I am pleased to observe that tackling smoking is not a party-political issue. Governments of all stripes have implemented a comprehensive approach to tobacco control, starting at the beginning of this century with banning smoking in public places and in cars carrying children, then the point-of-sale display ban, which I saw through as Minister of Public Health at the time, through to standardised tobacco packaging. They have all helped to drive down smoking rates and have discouraged people, particularly the young, from starting smoking in the first place.

Nowhere is this consensus more evident than in the cross-party support for the Government’s smoke-free 2030 ambition, which if delivered would represent one of the most transformative public health statements and achievements in modern history. It is supported by more than three-quarters of the public, with majority support from voters of all political parties. This suggests a mandate to demand bolder action from the Government to end smoking by 2030.

Ending smoking will improve the quality of people’s health and save millions of lives in decades to come. It will also help to dramatically reduce health inequalities and lift thousands of households out of poverty, making it absolutely central to the levelling-up agenda. Tobacco is the leading cause of health inequalities in our society and is responsible for half the 10-year difference in life expectancy between the richest and the poorest. For every smoker who dies, another 30 are suffering from serious smoking-related diseases that affect not just the smoker but all those around them. This burden is dis- proportionately concentrated in our poorest communities; the Covid pandemic has really laid this bare for all to see. Consequently, people in these communities would accrue the greatest benefit from policies to deter people from smoking and make it easier to quit. Ending smoking for all would lift 500,000 households out of poverty. That includes 740,000 working-age adults, 180,000 pensioners and 330,000 children concentrated in the north and Midlands.

Ending smoking in these communities would not just benefit the health and well-being of individuals but inject into local economies money previously and literally going up in smoke. This would show just how serious the Government are when they talk about levelling up, but disappointingly they have thus far opted not to support the amendments proposed to the Health and Care Bill to get us on track to meet the smoke-free 2030 ambition. This includes the measure we are discussing today. These amendments form a key part of the comprehensive package of messages and measures needed to drive down overall smoking rates while also tackling the disproportionately high rates of smoking among poorer and more vulnerable groups.

To their credit, Ministers in the other place expressed support for the principle behind the amendments, but said they needed more time to consider the proposals. My point to the Minister today is that it has been more than two years since the Government announced the 2030 ambition. With that in mind, when will action be under way to deliver this important commitment?

Ministers have also stated that the Health and Care Bill is not the right place for measures to tackle smoking, which will instead be announced and introduced in the forthcoming tobacco control plan. However, this plan has already been delayed twice and seems unlikely to be published this year as proposed, meaning that we might not see concrete action to deliver the smoke-free 2030 ambition until 2023. When can we expect to see the plan?

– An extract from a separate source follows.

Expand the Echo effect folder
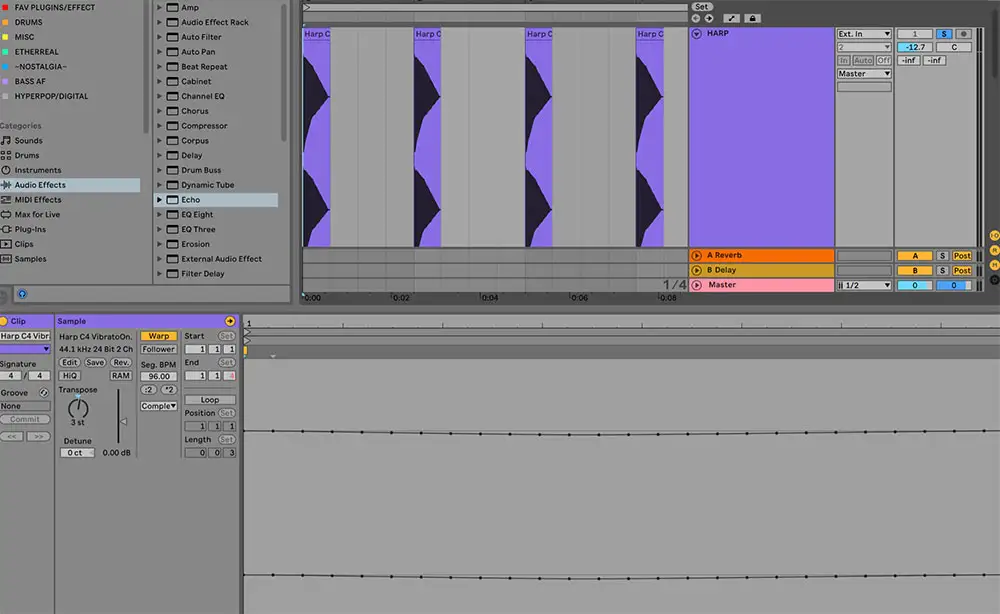The width and height of the screenshot is (1000, 614). [x=160, y=200]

We cannot afford to wait this long. The Government have the opportunity to adopt this Bill or accept the tobacco amendments to the Health and Care Bill. We have an opportunity now to move this agenda forward and start building back the nation’s health as we emerge from the worst of the pandemic. I urge the Government not to waste this chance. The Bill would play a contributory and important role in helping us reach the smoke-free 2030 ambition. I hope the Government feel able to support it.